Homossexualismo é doença? Como assim?

Homossexualismo é doença? Como assim?


Desde 1990, a Homossexualidade deixou de ser listada como doença pela Organização Mundial de Saúde (OMS). Nesta semana de 2017, pleno século XXI, a Justiça Federal do Distrito Federal autorizou psicólogos a aplicarem em seus pacientes um tratamento conhecido como "cura gay" ou terapia de reversão sexual. O assunto repercutiu nas redes sociais e viralizou. Vídeos de personalidades famosas como Preta Gil e Camila Pitanga circularam, mudanças nas fotos de perfis, o assunto dominou o dia.
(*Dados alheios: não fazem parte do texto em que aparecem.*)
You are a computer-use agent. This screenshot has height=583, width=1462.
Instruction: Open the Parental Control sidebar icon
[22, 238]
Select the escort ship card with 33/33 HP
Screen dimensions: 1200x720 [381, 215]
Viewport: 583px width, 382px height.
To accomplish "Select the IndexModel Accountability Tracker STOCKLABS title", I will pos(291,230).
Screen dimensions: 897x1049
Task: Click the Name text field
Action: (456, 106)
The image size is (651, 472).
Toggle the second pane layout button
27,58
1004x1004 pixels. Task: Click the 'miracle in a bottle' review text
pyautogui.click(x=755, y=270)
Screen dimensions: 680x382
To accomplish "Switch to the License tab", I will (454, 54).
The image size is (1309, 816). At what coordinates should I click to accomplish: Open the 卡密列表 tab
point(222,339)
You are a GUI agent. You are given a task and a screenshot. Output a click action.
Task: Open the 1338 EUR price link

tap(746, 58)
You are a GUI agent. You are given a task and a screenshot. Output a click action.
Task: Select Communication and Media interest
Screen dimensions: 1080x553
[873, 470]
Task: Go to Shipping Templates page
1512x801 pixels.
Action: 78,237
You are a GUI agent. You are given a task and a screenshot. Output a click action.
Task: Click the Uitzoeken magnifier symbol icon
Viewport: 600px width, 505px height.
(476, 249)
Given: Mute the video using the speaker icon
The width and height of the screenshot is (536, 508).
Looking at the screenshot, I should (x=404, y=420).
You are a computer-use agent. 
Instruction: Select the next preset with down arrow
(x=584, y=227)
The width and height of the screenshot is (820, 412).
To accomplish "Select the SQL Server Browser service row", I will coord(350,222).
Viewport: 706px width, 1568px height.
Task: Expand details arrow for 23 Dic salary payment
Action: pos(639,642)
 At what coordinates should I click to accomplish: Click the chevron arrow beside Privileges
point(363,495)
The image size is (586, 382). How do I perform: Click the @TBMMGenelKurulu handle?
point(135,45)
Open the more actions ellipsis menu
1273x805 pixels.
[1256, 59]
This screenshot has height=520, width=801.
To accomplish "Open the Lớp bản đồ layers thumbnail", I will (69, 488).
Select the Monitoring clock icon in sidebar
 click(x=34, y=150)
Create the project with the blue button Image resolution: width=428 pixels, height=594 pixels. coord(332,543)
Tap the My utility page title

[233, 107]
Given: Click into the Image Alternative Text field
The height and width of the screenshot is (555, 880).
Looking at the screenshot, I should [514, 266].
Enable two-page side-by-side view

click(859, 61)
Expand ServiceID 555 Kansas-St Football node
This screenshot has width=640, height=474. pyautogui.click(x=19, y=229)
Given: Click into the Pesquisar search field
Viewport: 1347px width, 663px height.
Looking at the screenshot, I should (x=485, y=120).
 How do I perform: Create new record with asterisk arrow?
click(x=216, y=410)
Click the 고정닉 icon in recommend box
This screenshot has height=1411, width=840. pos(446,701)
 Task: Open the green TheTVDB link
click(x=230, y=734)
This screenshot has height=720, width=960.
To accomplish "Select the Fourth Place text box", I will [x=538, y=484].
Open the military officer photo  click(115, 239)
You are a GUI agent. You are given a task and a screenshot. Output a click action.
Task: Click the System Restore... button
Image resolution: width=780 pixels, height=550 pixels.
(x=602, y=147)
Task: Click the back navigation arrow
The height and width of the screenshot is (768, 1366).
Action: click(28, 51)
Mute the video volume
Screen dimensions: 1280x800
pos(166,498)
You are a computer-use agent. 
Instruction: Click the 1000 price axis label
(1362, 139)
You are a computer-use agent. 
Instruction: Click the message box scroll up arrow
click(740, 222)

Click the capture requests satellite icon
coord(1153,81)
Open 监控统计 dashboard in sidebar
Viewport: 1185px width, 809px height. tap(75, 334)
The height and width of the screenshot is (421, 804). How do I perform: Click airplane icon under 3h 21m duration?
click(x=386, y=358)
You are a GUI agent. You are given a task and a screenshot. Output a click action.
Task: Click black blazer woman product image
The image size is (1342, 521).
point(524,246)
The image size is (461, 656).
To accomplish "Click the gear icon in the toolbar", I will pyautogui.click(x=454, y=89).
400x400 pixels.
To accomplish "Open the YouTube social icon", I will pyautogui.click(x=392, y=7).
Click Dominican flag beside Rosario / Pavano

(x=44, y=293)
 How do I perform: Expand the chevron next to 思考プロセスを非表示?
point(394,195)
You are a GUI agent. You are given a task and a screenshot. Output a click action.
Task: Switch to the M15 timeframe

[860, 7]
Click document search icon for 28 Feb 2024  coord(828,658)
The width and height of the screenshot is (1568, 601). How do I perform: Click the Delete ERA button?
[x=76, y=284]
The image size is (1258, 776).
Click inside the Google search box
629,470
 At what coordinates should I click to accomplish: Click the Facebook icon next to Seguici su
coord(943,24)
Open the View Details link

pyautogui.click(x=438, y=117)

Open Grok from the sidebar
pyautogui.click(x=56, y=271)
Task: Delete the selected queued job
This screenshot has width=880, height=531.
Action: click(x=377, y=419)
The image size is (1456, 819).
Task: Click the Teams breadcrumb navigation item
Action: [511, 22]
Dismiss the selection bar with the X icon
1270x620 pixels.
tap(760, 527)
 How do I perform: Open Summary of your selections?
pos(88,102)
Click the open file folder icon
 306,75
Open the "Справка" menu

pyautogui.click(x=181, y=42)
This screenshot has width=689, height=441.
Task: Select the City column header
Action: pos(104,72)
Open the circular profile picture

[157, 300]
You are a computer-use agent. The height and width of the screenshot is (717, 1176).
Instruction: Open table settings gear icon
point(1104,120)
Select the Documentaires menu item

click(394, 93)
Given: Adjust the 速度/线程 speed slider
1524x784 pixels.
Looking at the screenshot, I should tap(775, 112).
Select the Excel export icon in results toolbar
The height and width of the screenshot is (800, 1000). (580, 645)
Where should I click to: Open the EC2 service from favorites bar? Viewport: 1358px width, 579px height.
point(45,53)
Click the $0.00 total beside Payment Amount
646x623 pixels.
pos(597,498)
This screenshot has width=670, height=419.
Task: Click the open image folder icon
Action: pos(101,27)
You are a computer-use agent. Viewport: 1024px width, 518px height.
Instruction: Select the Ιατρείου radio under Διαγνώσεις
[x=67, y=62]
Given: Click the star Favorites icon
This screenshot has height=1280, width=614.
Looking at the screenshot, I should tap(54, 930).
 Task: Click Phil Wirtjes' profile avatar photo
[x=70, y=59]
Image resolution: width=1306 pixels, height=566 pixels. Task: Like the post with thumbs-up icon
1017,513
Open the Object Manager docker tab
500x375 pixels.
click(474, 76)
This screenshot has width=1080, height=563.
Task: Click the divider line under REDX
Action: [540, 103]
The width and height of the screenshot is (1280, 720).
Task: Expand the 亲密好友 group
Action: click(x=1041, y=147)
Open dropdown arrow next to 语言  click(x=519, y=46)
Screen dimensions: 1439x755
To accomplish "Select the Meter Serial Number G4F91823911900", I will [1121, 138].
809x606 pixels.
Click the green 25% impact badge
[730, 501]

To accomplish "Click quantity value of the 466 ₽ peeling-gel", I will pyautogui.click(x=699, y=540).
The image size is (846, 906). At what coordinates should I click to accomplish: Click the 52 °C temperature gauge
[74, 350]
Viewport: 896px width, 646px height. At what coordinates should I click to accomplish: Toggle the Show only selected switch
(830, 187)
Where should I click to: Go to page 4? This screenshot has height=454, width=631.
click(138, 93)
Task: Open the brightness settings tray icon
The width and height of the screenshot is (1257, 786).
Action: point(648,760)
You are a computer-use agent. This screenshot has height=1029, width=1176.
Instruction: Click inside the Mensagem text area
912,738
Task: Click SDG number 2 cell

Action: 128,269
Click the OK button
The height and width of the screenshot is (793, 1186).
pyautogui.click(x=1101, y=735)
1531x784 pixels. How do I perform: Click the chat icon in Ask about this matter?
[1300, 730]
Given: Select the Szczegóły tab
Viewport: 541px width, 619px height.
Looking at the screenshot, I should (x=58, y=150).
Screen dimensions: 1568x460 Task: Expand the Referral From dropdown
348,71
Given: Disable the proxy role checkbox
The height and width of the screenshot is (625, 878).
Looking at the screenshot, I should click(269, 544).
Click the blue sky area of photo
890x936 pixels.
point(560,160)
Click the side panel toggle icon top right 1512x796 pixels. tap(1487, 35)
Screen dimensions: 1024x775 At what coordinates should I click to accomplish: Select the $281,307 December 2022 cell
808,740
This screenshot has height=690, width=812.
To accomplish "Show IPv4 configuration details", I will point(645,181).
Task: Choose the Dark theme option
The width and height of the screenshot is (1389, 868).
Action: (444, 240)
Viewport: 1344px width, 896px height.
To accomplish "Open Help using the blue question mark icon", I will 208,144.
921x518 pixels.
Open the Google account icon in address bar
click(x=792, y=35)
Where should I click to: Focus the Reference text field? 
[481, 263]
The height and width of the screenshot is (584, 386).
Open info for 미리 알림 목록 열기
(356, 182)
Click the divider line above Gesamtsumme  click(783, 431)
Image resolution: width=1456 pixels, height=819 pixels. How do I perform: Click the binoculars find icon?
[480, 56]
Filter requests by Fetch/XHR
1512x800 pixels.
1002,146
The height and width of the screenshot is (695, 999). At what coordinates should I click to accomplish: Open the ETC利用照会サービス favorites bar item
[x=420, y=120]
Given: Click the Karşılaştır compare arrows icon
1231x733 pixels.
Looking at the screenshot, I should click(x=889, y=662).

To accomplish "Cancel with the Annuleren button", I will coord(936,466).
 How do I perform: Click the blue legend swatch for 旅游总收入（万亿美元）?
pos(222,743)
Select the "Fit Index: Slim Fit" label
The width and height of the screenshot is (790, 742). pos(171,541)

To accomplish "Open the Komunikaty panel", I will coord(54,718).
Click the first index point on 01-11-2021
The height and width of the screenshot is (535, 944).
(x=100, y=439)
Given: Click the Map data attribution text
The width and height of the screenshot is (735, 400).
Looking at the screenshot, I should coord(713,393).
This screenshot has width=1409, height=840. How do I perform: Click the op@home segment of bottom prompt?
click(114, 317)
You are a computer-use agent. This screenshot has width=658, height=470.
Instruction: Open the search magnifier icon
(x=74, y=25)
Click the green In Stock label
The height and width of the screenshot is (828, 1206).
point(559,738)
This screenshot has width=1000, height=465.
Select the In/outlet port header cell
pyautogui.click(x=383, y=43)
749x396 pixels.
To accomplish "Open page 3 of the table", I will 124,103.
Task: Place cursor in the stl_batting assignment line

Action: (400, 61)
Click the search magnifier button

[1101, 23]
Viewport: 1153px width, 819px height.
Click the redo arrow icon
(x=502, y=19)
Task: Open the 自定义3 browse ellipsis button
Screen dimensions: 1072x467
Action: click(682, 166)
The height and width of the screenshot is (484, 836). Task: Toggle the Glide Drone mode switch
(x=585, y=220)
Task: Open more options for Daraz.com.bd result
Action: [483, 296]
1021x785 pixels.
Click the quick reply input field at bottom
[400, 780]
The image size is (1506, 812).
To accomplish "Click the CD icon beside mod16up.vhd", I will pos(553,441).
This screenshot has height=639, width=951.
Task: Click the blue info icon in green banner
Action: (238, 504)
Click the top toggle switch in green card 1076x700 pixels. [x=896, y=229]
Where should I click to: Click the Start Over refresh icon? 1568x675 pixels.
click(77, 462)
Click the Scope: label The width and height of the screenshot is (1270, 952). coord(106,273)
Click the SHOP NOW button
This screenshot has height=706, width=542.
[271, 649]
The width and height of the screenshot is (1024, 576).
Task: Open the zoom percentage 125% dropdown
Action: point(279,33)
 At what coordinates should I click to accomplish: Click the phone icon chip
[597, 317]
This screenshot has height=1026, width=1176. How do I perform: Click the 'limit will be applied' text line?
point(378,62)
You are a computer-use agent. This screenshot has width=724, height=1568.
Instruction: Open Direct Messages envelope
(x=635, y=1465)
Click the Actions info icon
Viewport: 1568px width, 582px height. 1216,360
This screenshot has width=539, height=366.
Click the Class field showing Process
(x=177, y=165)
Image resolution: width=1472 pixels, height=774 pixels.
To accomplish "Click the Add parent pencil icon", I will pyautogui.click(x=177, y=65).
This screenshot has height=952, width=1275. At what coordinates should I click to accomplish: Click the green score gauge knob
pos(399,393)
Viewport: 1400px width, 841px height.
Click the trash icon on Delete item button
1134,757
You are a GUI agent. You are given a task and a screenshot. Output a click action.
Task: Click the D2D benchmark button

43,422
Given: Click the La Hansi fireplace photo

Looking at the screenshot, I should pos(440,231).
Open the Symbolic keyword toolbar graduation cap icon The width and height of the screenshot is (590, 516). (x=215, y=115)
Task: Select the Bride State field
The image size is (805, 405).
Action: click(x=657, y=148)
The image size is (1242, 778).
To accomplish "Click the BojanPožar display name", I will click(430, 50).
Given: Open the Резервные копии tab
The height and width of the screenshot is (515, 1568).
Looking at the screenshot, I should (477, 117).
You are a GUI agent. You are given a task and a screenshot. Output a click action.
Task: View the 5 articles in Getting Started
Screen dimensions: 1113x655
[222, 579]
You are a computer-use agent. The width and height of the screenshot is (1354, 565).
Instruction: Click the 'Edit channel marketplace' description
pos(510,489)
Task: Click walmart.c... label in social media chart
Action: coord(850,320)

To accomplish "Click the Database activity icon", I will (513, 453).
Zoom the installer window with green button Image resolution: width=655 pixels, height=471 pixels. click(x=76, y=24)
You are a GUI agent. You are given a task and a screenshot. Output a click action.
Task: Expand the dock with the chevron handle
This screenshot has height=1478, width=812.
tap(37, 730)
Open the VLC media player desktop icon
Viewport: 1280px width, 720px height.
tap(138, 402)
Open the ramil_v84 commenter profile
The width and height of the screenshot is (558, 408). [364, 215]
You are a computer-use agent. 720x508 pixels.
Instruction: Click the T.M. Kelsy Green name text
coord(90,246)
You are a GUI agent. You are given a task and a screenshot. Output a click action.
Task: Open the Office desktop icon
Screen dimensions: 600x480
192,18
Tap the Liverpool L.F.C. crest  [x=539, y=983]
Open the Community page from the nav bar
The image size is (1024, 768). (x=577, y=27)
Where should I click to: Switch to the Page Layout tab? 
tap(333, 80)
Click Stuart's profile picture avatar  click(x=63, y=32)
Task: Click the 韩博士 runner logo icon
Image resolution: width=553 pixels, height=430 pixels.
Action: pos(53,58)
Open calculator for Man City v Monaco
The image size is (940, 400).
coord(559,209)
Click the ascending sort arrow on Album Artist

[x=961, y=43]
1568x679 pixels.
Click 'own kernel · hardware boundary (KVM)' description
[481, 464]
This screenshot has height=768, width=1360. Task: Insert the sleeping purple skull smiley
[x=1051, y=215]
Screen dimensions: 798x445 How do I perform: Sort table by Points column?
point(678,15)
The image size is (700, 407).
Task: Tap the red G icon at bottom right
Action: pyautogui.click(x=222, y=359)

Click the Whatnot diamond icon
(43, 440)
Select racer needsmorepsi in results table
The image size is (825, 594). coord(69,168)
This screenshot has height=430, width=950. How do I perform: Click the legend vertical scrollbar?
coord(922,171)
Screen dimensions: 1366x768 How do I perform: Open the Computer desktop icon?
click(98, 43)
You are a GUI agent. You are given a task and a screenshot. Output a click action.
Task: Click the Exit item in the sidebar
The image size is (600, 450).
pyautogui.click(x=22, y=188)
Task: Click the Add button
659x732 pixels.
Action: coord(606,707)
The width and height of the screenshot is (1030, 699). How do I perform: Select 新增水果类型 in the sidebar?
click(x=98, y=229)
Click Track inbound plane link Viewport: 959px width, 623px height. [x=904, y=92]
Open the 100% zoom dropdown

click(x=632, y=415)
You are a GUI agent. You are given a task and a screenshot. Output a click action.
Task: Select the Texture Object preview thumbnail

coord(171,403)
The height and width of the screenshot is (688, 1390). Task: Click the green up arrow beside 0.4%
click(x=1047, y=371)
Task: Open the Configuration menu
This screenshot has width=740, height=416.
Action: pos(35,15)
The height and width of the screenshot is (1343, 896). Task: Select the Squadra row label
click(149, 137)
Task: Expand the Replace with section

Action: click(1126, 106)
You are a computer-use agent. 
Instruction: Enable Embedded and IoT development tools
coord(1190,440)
A decisão do juiz federal da 14ª Vara do Distrito Federal Waldemar Cláudio de Carvalho é embasada no que ele chama de plena liberdade científica. "Sendo assim, defiro, em parte, a liminar requerida para, sem suspender os efeitos da Resolução nº 001/1990, determinar ao Conselho Federal de psicologia que não a interprete de modo a impedir os psicólogos de promoverem estudos ou atendimento profissional, de forma reservada, pertinente à (re) orientação sexual, garantindo-lhes, assim, a plena liberdade científica acerca da matéria, sem qualquer censura ou necessidade de licença prévia por parte do C.F.P., em razão do disposto no art. 5º. inciso IX, da Constituição de 1988”, anota o magistrado.

Segundo ele, "a Constituição, por meio dos já citados princípios constitucionais, garante a liberdade científica bem como a plena realização da dignidade da pessoa humana, inclusive sob o aspecto de sua sexualidade, valores esses que não podem ser desrespeitados por um ato normativo infraconstitucional, no caso, uma resolução editada pelo C.F.P.”, justificou o juiz.

O Conselho Federal de Psicologia (CFP) puniu, com censura pública, em 2009, a psicóloga carioca Rosângela Alves Justino, que oferecia terapia para ‘curar’ a homossexualidade masculina e feminina.De acordo com o colegiado, ela infringiu resolução do Conselho Federal de Psicologia, de 22 de março de 1999, na qual a entidade afirma que a homossexualidade “não constitui doença, nem distúrbio e nem perversão”.

Para o CFP, as terapias de reversão sexual representam uma violação dos direitos humanos, não tem qualquer embasamento científico e não têm resolutividade, como apontam estudos feitos pelas comunidades científicas nacional e internacional, além de provocarem sequelas e agravos ao sofrimento psíquico. O Conselho vai recorrer judicialmente.

Essa discussão remete à 2001, quando Robert Spitzer apresentou um trabalho controverso na reunião anual da Associação Americana de Psiquiatria (AAP), em que argumentava ser possível que alguns indivíduos altamente motivados conseguissem mudar a sua orientação sexual de homossexual para heterossexual. O assunto foi tema de artigo no mesmo ano no jornal Washington Post.

Em 2012, no entanto, Spitzer se retratou publicamente pela conclusão de sua pesquisa e afirmou: "Eu acredito que devo desculpas à comunidade gay por meu estudo trazer alegações não comprovadas da eficácia da terapia reparadora".